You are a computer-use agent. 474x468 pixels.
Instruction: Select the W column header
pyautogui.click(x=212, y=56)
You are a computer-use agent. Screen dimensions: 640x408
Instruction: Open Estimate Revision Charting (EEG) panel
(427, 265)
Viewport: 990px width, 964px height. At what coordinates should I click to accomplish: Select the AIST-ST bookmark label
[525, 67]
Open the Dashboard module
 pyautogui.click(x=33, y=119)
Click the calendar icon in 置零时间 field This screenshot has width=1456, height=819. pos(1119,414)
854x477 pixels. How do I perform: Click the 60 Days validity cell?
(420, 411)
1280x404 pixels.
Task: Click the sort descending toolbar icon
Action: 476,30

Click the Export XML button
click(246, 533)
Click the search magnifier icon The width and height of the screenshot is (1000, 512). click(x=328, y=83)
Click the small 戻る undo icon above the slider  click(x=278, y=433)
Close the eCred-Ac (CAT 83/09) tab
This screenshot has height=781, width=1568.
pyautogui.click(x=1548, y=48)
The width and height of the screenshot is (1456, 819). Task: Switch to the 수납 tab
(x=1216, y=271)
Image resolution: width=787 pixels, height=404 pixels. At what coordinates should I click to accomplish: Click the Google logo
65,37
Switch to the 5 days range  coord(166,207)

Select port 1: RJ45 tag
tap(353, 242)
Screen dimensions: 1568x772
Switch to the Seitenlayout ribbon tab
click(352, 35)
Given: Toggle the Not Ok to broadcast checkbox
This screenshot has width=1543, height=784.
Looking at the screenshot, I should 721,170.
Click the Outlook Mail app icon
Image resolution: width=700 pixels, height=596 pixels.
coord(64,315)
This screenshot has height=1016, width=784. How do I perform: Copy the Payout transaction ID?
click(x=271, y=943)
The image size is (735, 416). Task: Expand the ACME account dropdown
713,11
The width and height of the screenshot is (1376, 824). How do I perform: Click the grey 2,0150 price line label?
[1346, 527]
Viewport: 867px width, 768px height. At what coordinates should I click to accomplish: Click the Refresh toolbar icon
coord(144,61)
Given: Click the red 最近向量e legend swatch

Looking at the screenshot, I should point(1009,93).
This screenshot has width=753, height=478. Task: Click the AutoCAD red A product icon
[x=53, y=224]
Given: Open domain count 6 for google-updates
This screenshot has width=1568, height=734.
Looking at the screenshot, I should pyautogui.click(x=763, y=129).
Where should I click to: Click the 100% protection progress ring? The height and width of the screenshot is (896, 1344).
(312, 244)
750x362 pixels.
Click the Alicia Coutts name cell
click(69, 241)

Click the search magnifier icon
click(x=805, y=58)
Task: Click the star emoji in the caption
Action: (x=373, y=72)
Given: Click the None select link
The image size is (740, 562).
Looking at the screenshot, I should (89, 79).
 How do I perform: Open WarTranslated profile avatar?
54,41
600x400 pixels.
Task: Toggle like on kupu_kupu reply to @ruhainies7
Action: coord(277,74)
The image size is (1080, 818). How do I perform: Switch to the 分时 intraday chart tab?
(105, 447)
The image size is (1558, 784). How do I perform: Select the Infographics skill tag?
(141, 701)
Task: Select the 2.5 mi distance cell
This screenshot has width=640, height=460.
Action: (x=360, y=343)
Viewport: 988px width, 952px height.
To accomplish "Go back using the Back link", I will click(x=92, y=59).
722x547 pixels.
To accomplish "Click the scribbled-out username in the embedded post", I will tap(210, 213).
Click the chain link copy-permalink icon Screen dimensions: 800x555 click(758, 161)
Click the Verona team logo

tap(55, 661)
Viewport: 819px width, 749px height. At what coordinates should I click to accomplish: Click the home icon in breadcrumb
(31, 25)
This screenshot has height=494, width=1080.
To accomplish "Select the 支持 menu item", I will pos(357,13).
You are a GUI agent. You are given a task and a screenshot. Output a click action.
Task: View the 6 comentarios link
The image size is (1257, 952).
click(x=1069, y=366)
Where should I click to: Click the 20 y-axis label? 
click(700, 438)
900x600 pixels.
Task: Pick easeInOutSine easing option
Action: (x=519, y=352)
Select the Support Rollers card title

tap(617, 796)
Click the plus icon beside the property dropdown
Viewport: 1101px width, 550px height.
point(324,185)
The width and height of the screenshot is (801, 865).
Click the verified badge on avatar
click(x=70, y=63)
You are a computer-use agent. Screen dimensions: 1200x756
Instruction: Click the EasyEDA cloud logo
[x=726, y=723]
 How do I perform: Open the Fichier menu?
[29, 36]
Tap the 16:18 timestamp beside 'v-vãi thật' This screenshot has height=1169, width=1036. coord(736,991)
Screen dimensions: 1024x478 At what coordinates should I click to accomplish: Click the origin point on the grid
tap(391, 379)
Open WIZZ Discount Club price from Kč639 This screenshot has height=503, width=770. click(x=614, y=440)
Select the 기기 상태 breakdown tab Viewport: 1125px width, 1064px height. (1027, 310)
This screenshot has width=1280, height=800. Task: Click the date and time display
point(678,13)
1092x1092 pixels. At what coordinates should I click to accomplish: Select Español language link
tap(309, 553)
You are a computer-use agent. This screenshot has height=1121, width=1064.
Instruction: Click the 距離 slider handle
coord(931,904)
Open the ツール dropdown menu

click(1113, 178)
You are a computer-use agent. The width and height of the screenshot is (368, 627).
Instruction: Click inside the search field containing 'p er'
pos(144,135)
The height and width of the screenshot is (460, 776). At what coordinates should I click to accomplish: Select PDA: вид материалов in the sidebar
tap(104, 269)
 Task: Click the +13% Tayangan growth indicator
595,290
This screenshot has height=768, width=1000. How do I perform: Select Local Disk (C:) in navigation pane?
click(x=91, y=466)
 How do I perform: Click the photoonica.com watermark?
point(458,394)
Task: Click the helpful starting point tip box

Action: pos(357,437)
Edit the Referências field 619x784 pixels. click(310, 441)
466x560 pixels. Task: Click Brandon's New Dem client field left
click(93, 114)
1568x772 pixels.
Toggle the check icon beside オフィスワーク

TRY IT: In the data above, find the line with "Viewport: 819px width, 749px" and the line with "You are a computer-use agent. The". Retype both, plus every line between them, exactly.

REPLY TO THE EXERCISE:
Viewport: 819px width, 749px height. At what coordinates should I click to accomplish: Click the home icon in breadcrumb
(31, 25)
This screenshot has height=494, width=1080.
To accomplish "Select the 支持 menu item", I will pos(357,13).
You are a GUI agent. You are given a task and a screenshot. Output a click action.
Task: View the 6 comentarios link
The image size is (1257, 952).
click(x=1069, y=366)
Where should I click to: Click the 20 y-axis label? 
click(700, 438)
900x600 pixels.
Task: Pick easeInOutSine easing option
Action: (x=519, y=352)
Select the Support Rollers card title

tap(617, 796)
Click the plus icon beside the property dropdown
Viewport: 1101px width, 550px height.
point(324,185)
The width and height of the screenshot is (801, 865).
Click the verified badge on avatar
click(x=70, y=63)
You are a computer-use agent. Screen dimensions: 1200x756
Instruction: Click the EasyEDA cloud logo
[x=726, y=723]
 How do I perform: Open the Fichier menu?
[29, 36]
Tap the 16:18 timestamp beside 'v-vãi thật' This screenshot has height=1169, width=1036. coord(736,991)
Screen dimensions: 1024x478 At what coordinates should I click to accomplish: Click the origin point on the grid
tap(391, 379)
Open WIZZ Discount Club price from Kč639 This screenshot has height=503, width=770. click(x=614, y=440)
Select the 기기 상태 breakdown tab Viewport: 1125px width, 1064px height. (1027, 310)
This screenshot has width=1280, height=800. Task: Click the date and time display
point(678,13)
1092x1092 pixels. At what coordinates should I click to accomplish: Select Español language link
tap(309, 553)
You are a computer-use agent. This screenshot has height=1121, width=1064.
Instruction: Click the 距離 slider handle
coord(931,904)
Open the ツール dropdown menu

click(1113, 178)
You are a computer-use agent. The width and height of the screenshot is (368, 627).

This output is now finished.